> [Instructions for the task] Give the stretch of the data from the line containing "pixels, height=794 pixels." through the end of the data as a JSON list of strings, one string per line, skipping blank lines. Leave the pictures out.

> [Provided material]

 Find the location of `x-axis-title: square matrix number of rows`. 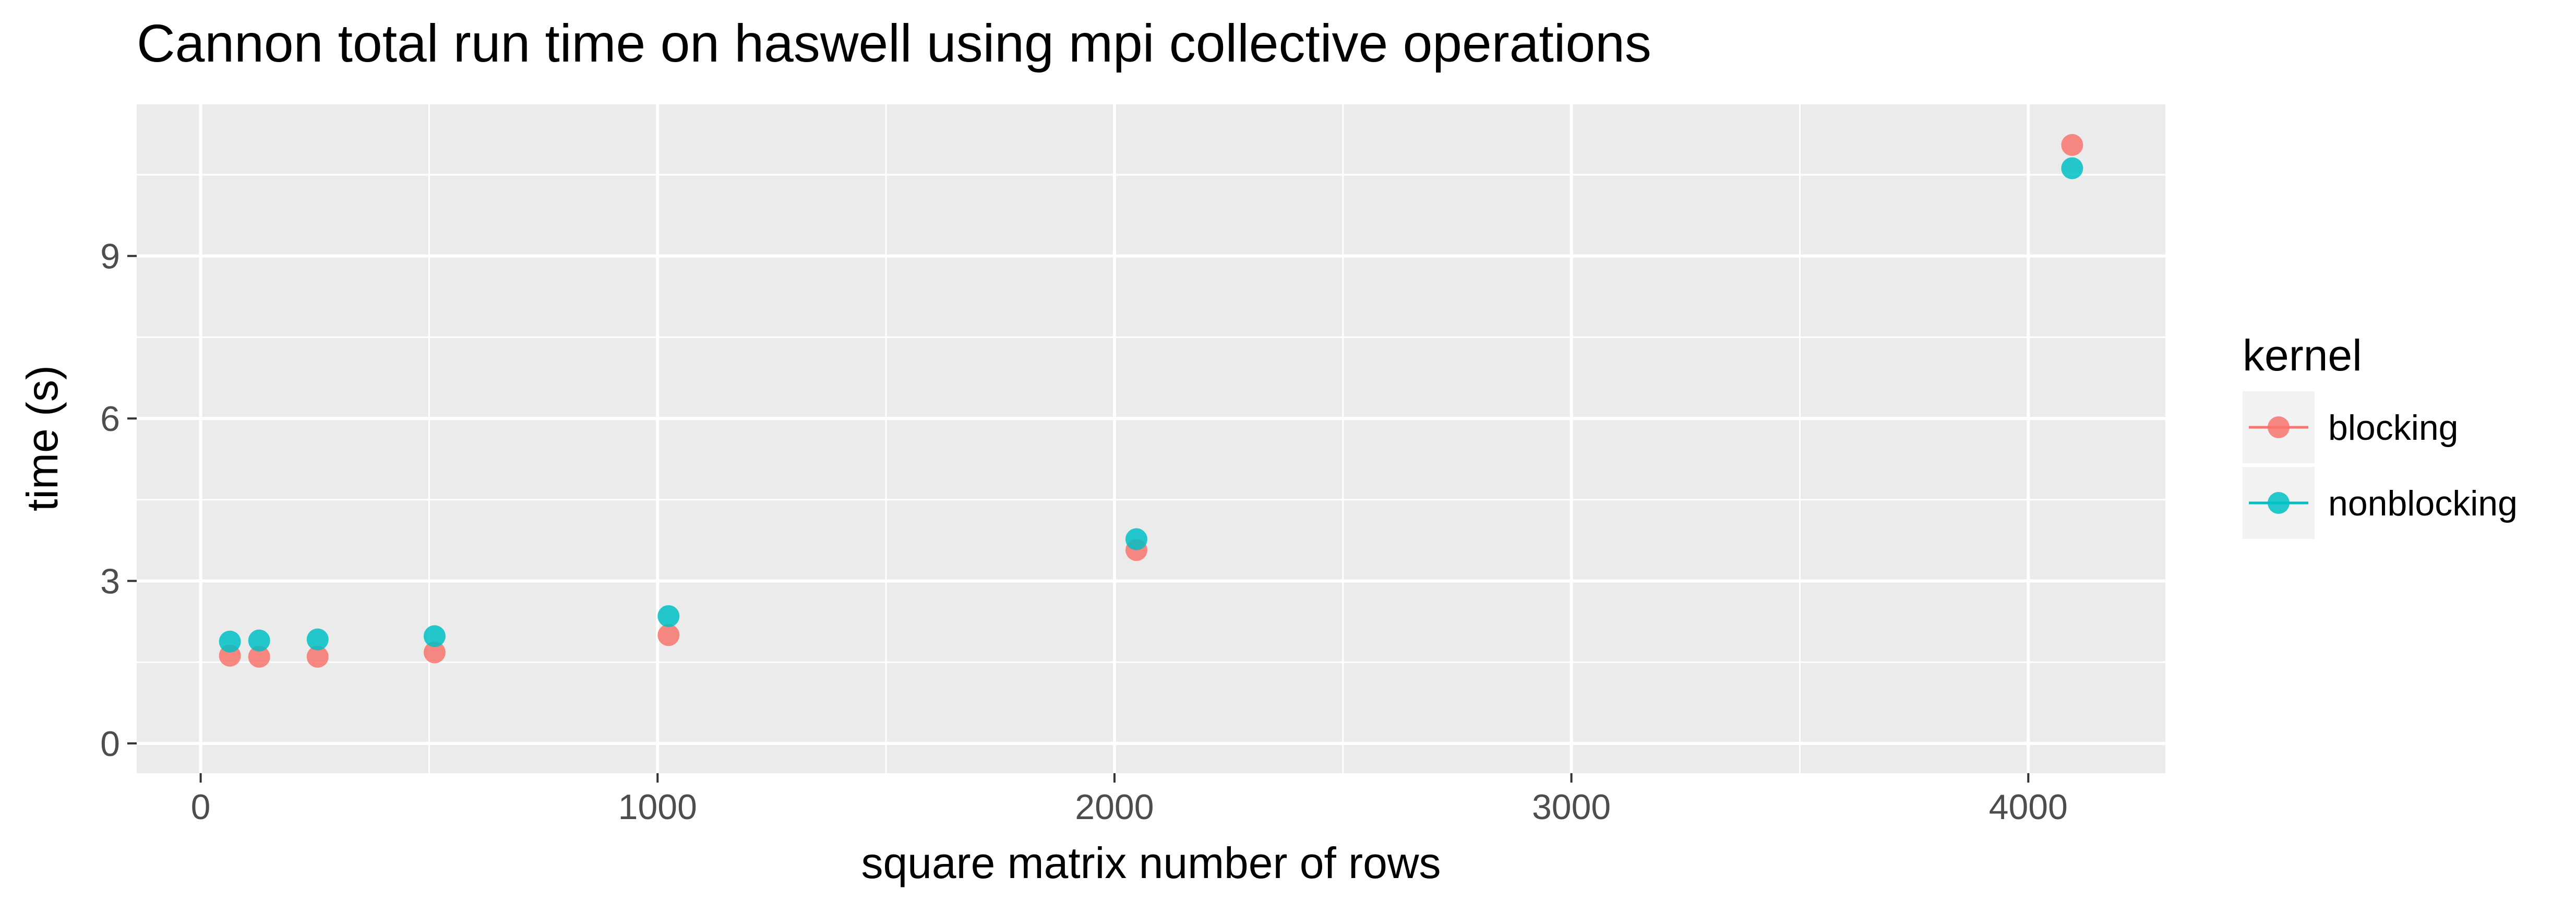

x-axis-title: square matrix number of rows is located at coordinates (1151, 862).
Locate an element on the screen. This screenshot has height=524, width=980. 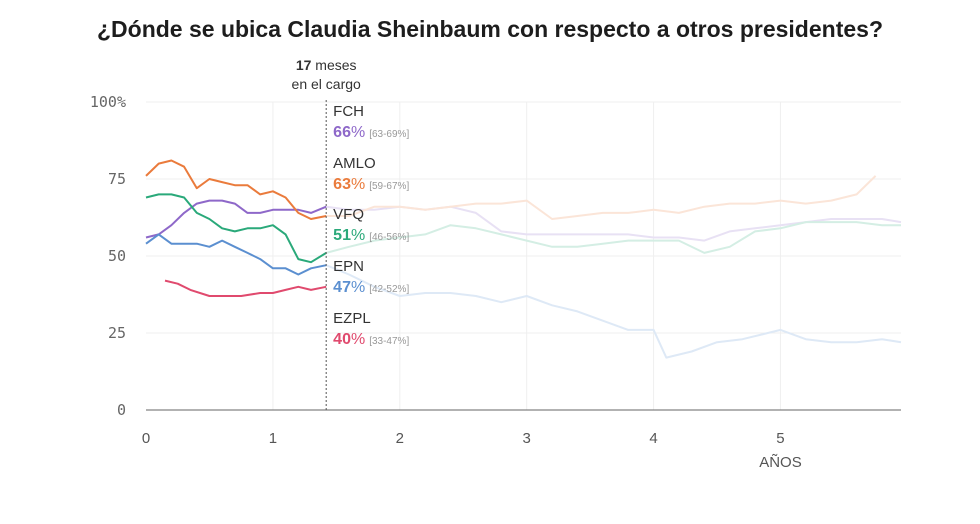
series-value: 66% [63-69%] is located at coordinates (371, 132).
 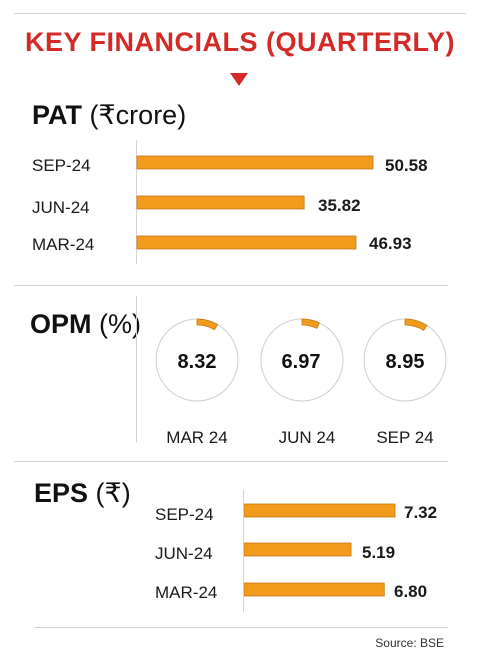 I want to click on opm-value-label: 6.97, so click(x=301, y=362).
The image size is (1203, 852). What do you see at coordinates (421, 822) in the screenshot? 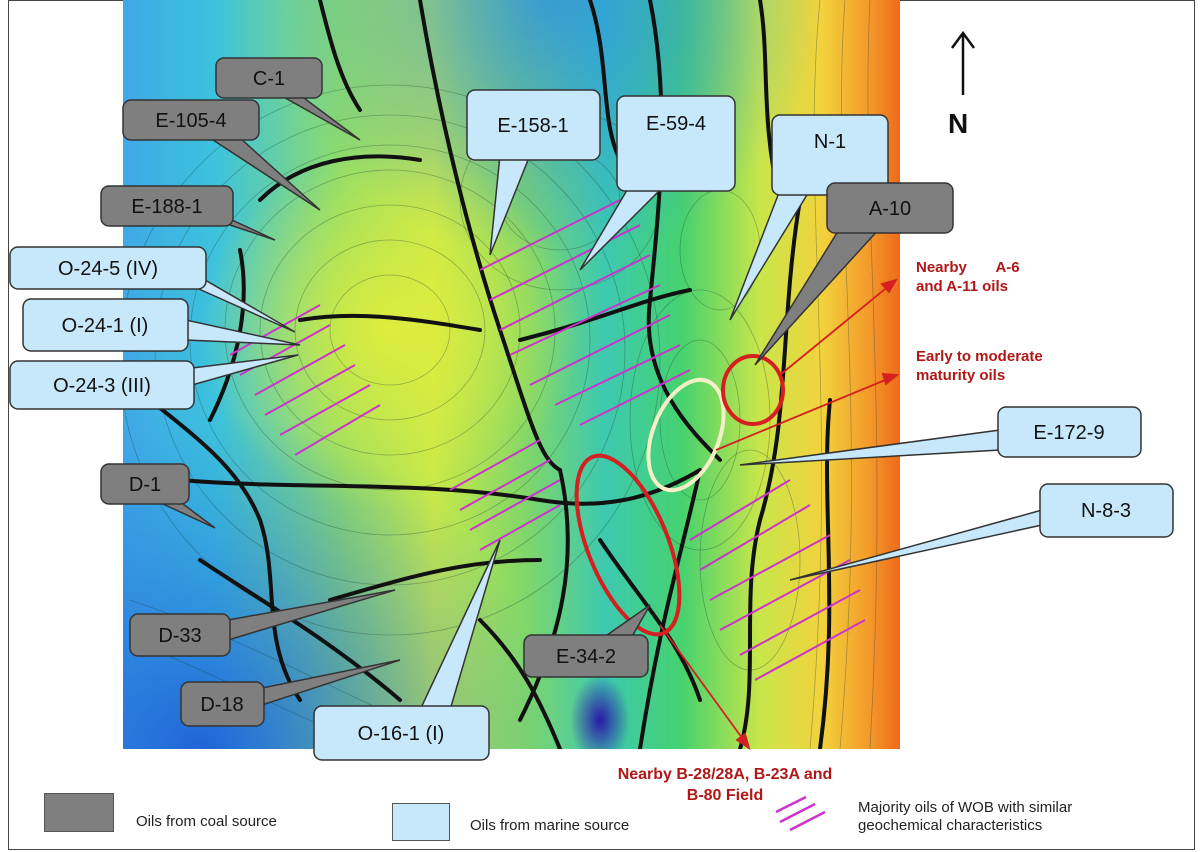
I see `legend-marine-swatch` at bounding box center [421, 822].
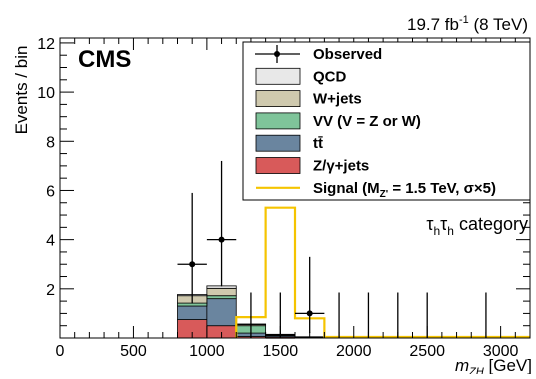 The height and width of the screenshot is (379, 536). I want to click on legend-label: tt̄, so click(318, 144).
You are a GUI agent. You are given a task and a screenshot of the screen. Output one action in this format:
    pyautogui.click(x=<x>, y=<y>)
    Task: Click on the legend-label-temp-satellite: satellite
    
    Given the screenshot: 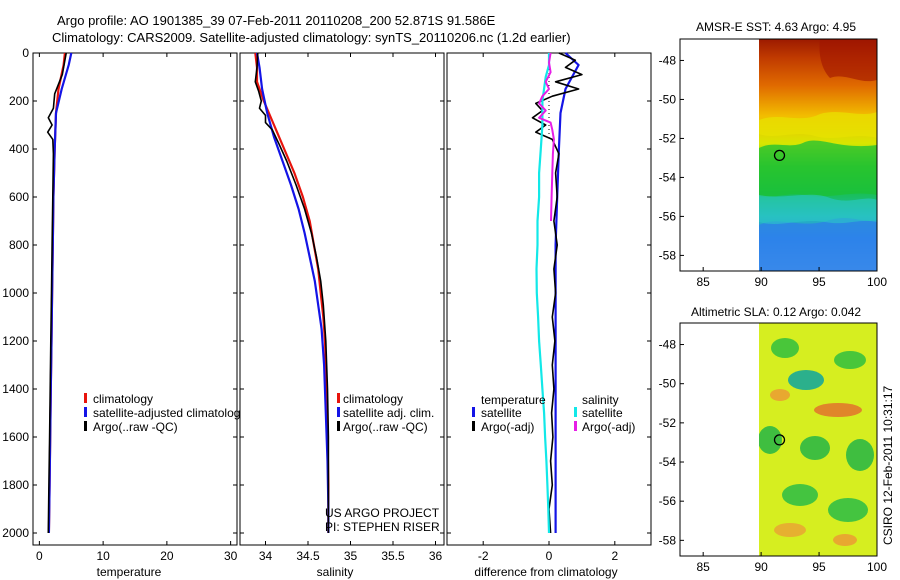 What is the action you would take?
    pyautogui.click(x=502, y=413)
    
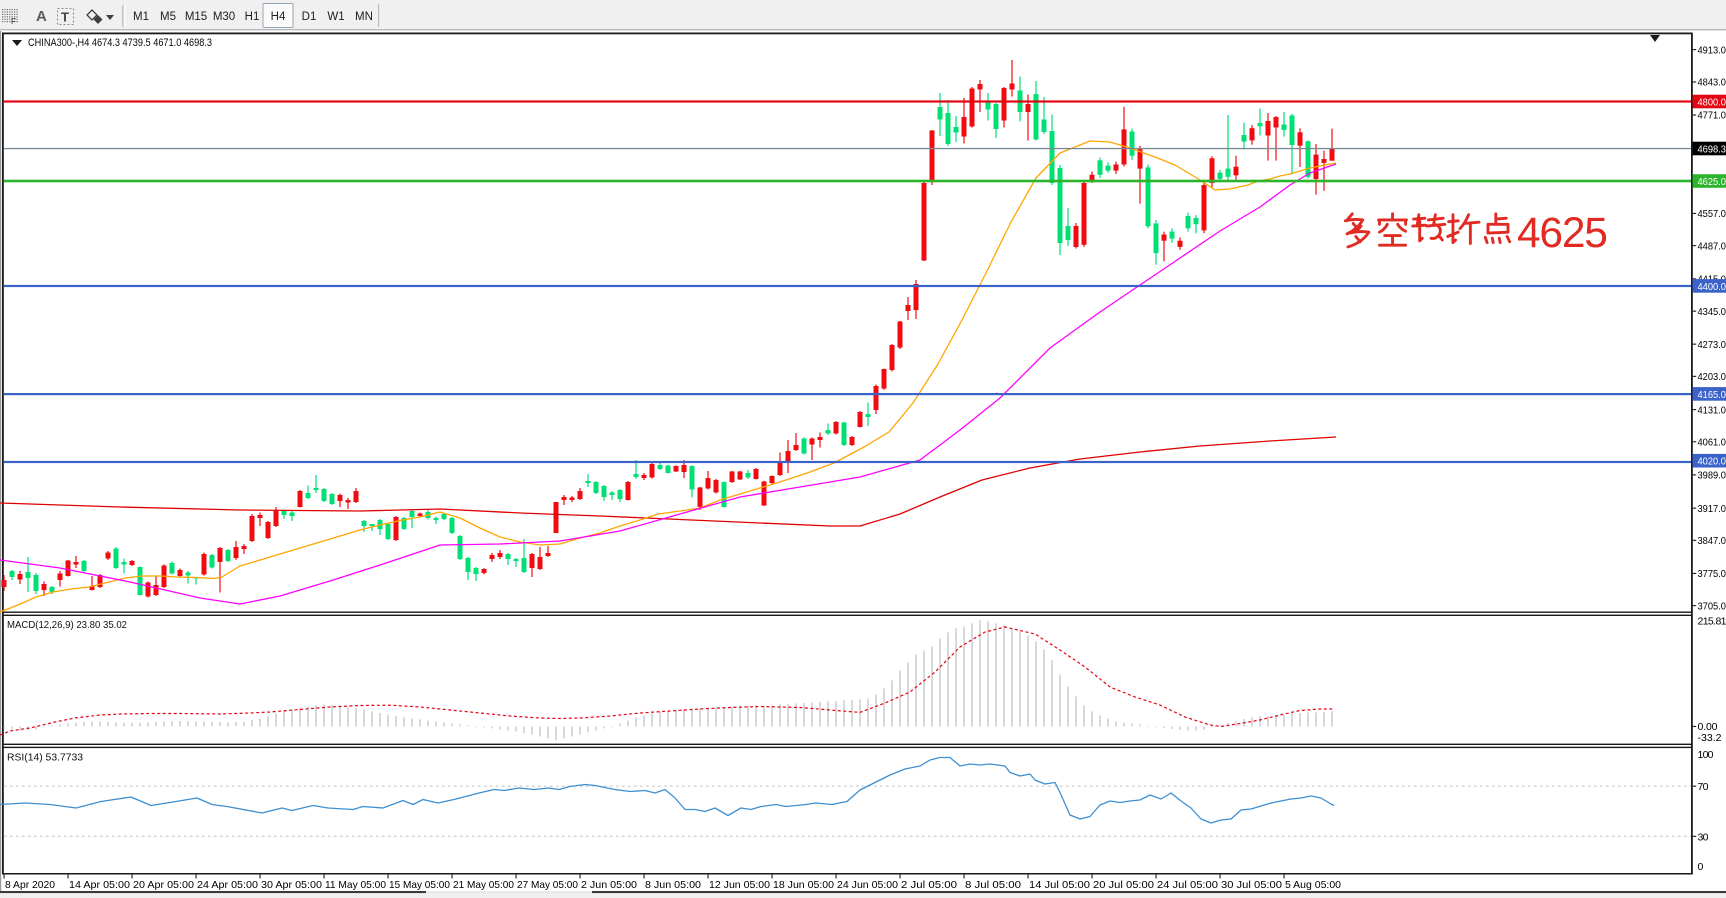 The image size is (1726, 898). I want to click on svg-text: 4625, so click(1562, 234).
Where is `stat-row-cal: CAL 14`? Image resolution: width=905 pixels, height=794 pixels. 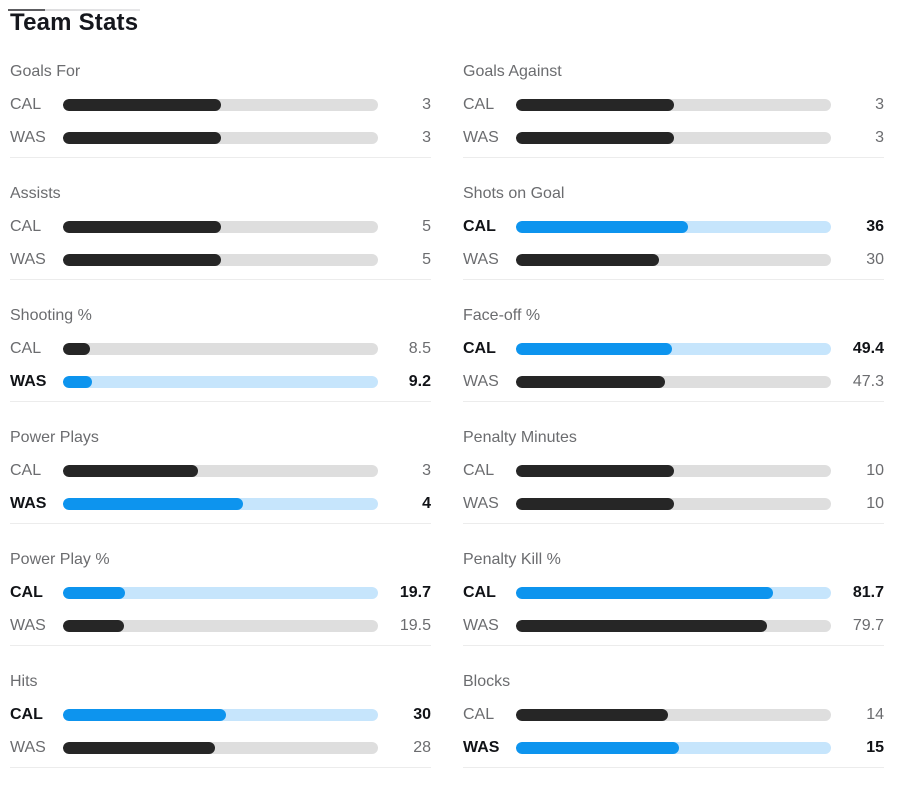
stat-row-cal: CAL 14 is located at coordinates (674, 714).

> [Expected answer]
[
  "Where is `stat-row-cal: CAL 14`? Image resolution: width=905 pixels, height=794 pixels. ",
  "stat-row-cal: CAL 14 is located at coordinates (674, 714)."
]